Женни провела первые месяц на Графтон-Террас в состоянии глубокой депрессии, в окружении пузырьков с лекарствами, включая опиум. Она признавалась: «Прошло очень много времени, прежде чем я успела привыкнуть к полному одиночеству» {86}. Кроме того, Маркс, несмотря на все его радужные расчеты и подсчеты, снова оказался не у дел и без денег. Все наследство Женни ушло на обустройство {87}. В то же время «Трибьюн» отказалась печатать по две статьи Маркса в неделю, как они договаривались, а «Патнэм», другое американское издание, заказавшее ему работу еще в начале года, до сих пор не заплатило за нее, хотя готовые статьи Маркс им выслал. Накануне Рождества 1856 года Маркс пишет Энгельсу о том, что его счет «превращается в бессчетное количество кредиторов. «Если же я опоздаю с первой выплатой хозяину дома, то буду полностью дискредитирован» {88}.
Хотя семья и покинула Дин-стрит, самые неразрешимые их проблемы последовали вслед за ними. Марксы были больны, морально сломлены, да еще и одиноки. Годы спустя Женни писала: «Богемная жизнь подошла к концу, и вместо того, чтобы открыто и честно бороться с бедностью, мы теперь должны были по мере возможностей поддерживать видимость респектабельности. Мы на всех парусах неслись в буржуазную жизнь. И все же над нами довлели все те же трудности, все те же страдания, все те же близкие отношения с ломбардом. Единственное, что ушло, — это юмор» {89}.
26. Лондон, 1857
В эти трудные времена вы должны быть отважны и держать голову высоко поднятой. Мир принадлежит храбрым.
Женни Маркс {1}К концу января финансовое положение семьи стало еще хуже. «Трибьюн» отвергло все статьи Маркса, кроме одной, — Маркс подозревал, что его хотят выжить. Он писал Энгельсу: «Итак, я совсем на мели; живу в квартире, в которую вложил свою небольшую наличность и где невозможно перебиваться со дня на день, как на Дин-стрит, — без всяких видов на будущее и с растущими расходами на семью. Абсолютно не знаю, что предпринять, и положение мое, поистине, более отчаянное, чем было пять лет тому назад. Я думал, что я испил до дна горькую чашу. Но нет. При этом хуже всего то, что кризис этот не временный. Я не вижу, как мне из этого выкарабкаться» {2} [49].
Маркс и Энгельс были все так же близки интеллектуально и политически. Маркс называл Энгельса своим альтер эго {3}. Однако к 1857 году разница между их образом жизни стала огромной. Энгельс начал получать долю прибыли от «Эрмен&Энгельс» {4}, и его отец признал его компетентным, даже талантливым бизнесменом. Старшего Энгельса больше не волновали коммунистические взгляды сына; до тех пор, пока в бизнесе он являл себя образцовым капиталистом, в частной жизни он мог быть кем ему заблагорассудится. Находясь в прекрасном расположении духа, Энгельс писал Марксу в ответ: «Твое письмо меня поразило, как удар грома среди ясного неба. Я думал, что в данный момент наконец все обстоит как нельзя лучше, что ты устроился в порядочной квартире и уладил свои дела, а теперь оказывается, что все опять под вопросом… Жаль только, что ты не написал мне обо всей истории на две недели раньше. Старик мой предоставил в мое распоряжение деньги на покупку лошади в качестве рождественского подарка, и так как нашлась хорошая, я купил ее на прошлой неделе. Если бы я знал о твоей истории, я подождал бы еще несколько месяцев… Но мне очень досадно, что я здесь должен содержать лошадь, в то время как ты с семьей бедствуешь в Лондоне».

*ЗАДАНИЕ 1*
Ответьте по фрагменту на три вопроса:
(a) Какое американское издание, кроме «Трибьюн», так и не заплатило Марксу за уже высланные статьи?
(b) Кого Маркс называл своим альтер эго?
(c) Что Энгельс купил на деньги, которые отец дал ему в качестве рождественского подарка?
*ЗАДАНИЕ 2*
Перепишите из фрагмента слово в слово всё, начиная с «Хотя семья и» и вплоть до «Мир принадлежит храбрым.».
Приведённый далее список здесь никакой роли не играет.

*ИСХОДНЫЕ ДАННЫЕ*
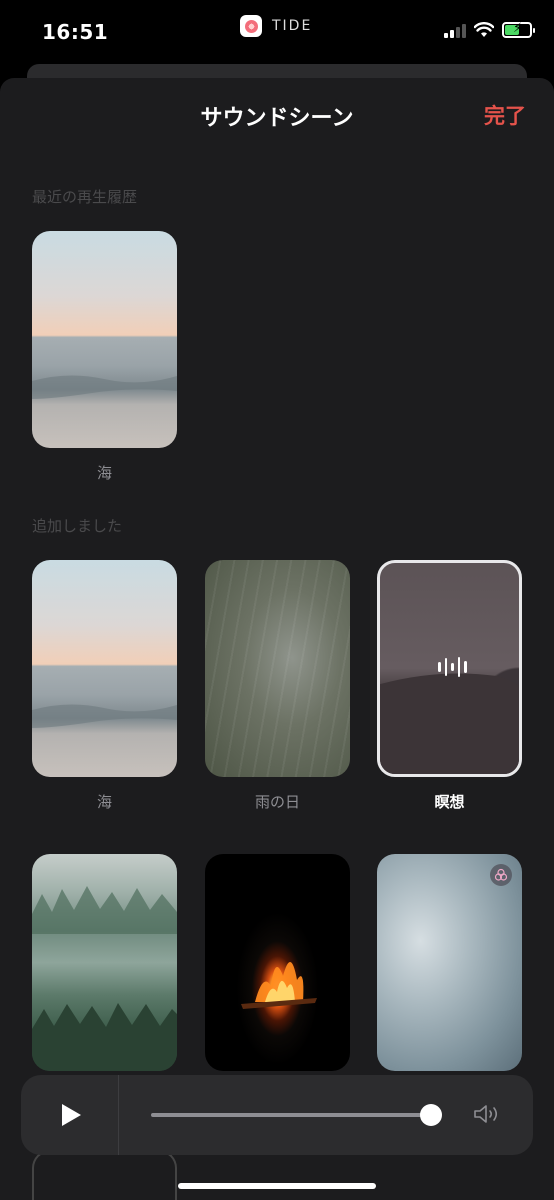 The width and height of the screenshot is (554, 1200). Describe the element at coordinates (277, 1186) in the screenshot. I see `home-indicator` at that location.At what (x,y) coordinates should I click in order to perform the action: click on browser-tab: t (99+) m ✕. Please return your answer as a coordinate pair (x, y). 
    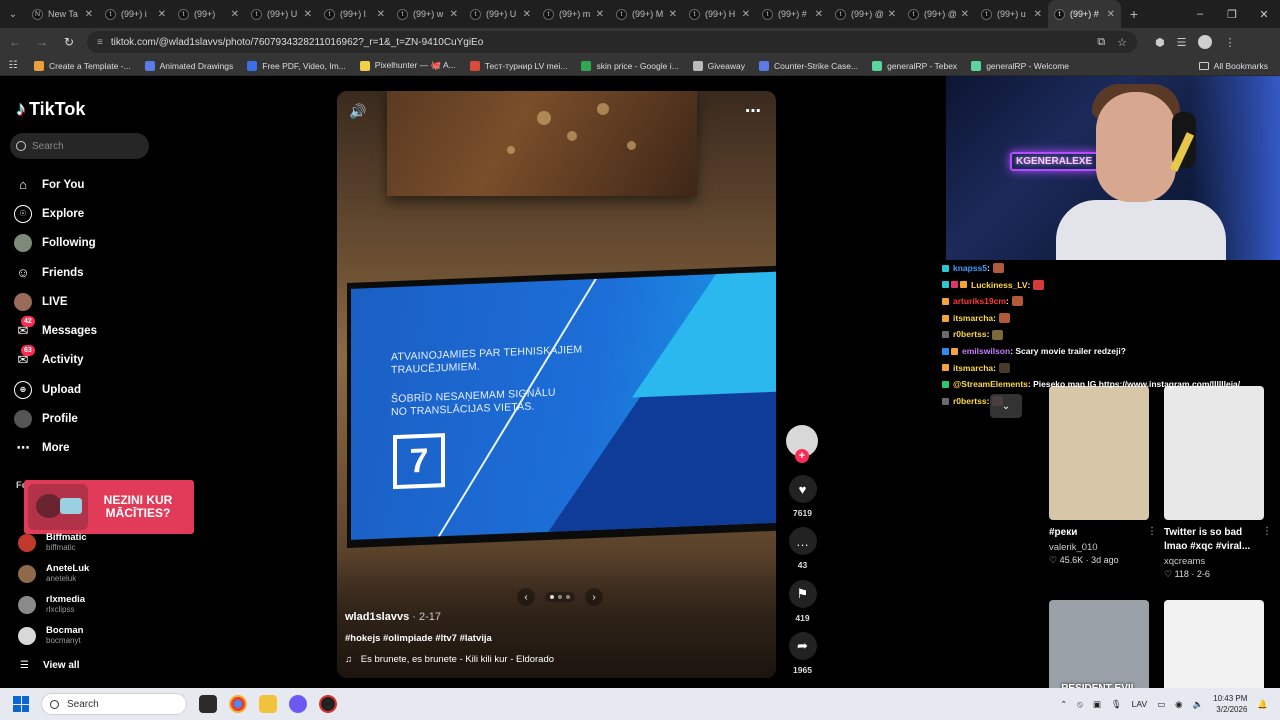
    Looking at the image, I should click on (574, 14).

*ОТВЕТ 1*
(a) «Патнэм».
(b) Энгельса.
(c) Лошадь.

*ОТВЕТ 2*
Хотя семья и покинула Дин-стрит, самые неразрешимые их проблемы последовали вслед за ними. Марксы были больны, морально сломлены, да еще и одиноки. Годы спустя Женни писала: «Богемная жизнь подошла к концу, и вместо того, чтобы открыто и честно бороться с бедностью, мы теперь должны были по мере возможностей поддерживать видимость респектабельности. Мы на всех парусах неслись в буржуазную жизнь. И все же над нами довлели все те же трудности, все те же страдания, все те же близкие отношения с ломбардом. Единственное, что ушло, — это юмор» {89}.
26. Лондон, 1857
В эти трудные времена вы должны быть отважны и держать голову высоко поднятой. Мир принадлежит храбрым.